You wrote a book about Stalinism's C Level Contact List pinnacle of power. I am referring to The Stalin Team , which you yourself defined as " a kind of ethnography of the Politburo " . Why did you decide, after working everyday life, to develop a C Level Contact List study on the structure of power in Stalinism? Again there are a number of reasons, but perhaps I could just mention the main one: I like to do things I haven't done before and I don't like to be pigeonholed. I had already gone from being a cultural historian – or, rather, a historian of cC Level Contact List ultural institutions – to working in the field of social history. I mean, I hadn't stayed in one field.

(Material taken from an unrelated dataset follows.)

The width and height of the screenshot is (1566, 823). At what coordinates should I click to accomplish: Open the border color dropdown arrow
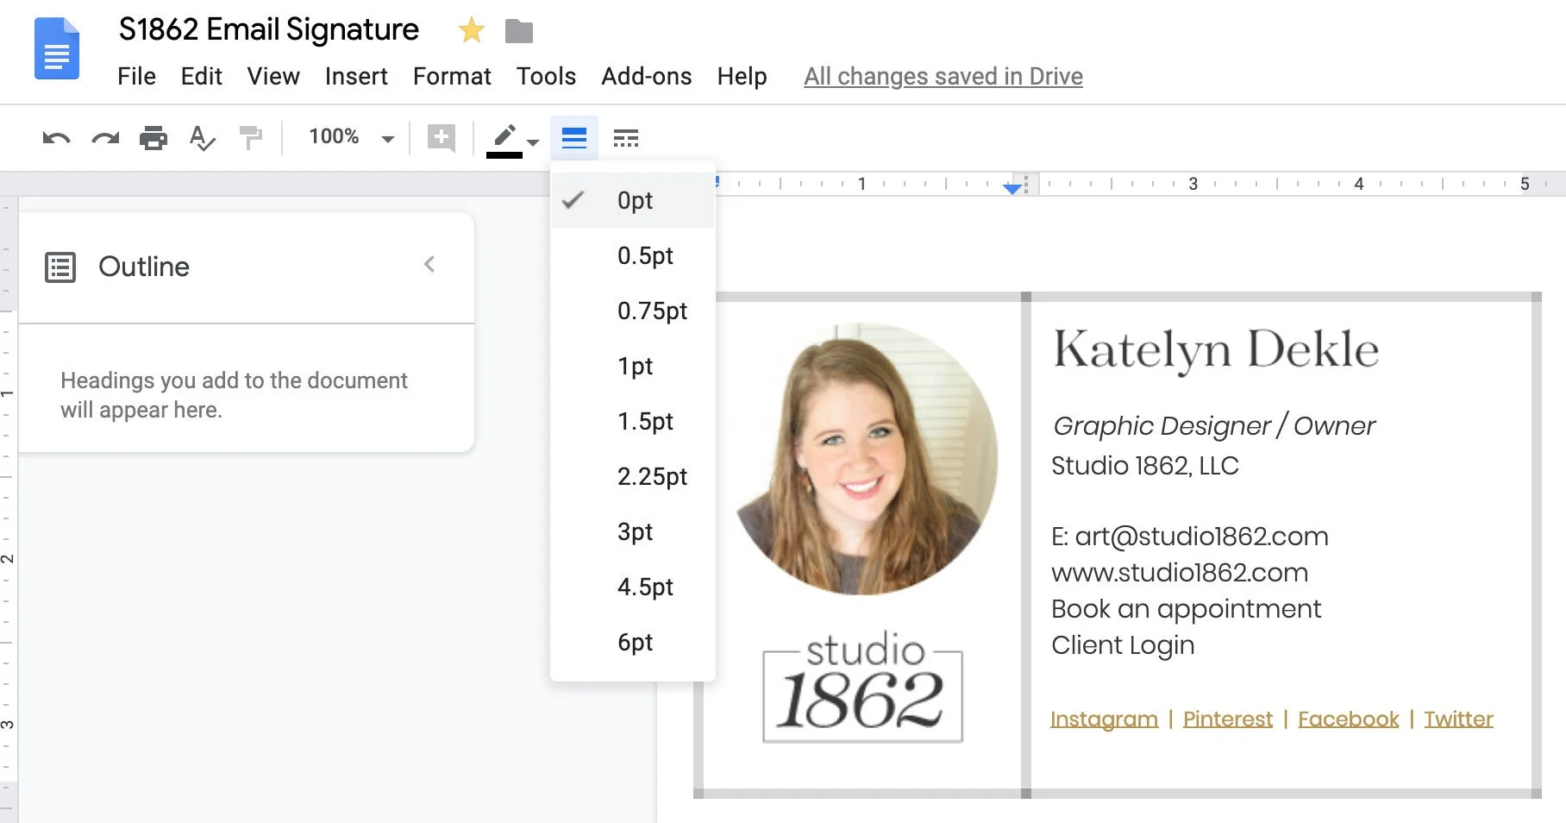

But on this specific question, I had always known something about the Politburo in the 1920s because, for decades, I had cultivated a close friendship with Igor Sats, Lunacharsky's secretary.
Sats had met Trotsky, Stalin, Bukharin C Level Contact List and used to talk to me about them, so I had an image of those C Level Contact List characters and their personal interactions that was not captured in the literature at the time. In particular, she used to talk about it with political scientist Jerry Hough, to whom she was then married. Jerry always said to me, "You should write this because it gives a picture of Soviet politics that we just C Level Contact List don't have." But I didn't do it because I wanted to do social history.
Long after C Level Contact List Jerry and I got divorced—very amicably—I thought, "Why not do it?"ussr , you could do some really interesting political history work." And I thought that maybe this could add something to the C Level Contact List way we see and think about Stalin himself. Because there have been a lot of studies on Stalin, but almost all of them are biographical. I did not intend to nullify that work, nor to say "No, it is the C Level Contact List Politburo that runs everything, not Stalin." I was trying to see how the Politburo fit into the Stalinist system.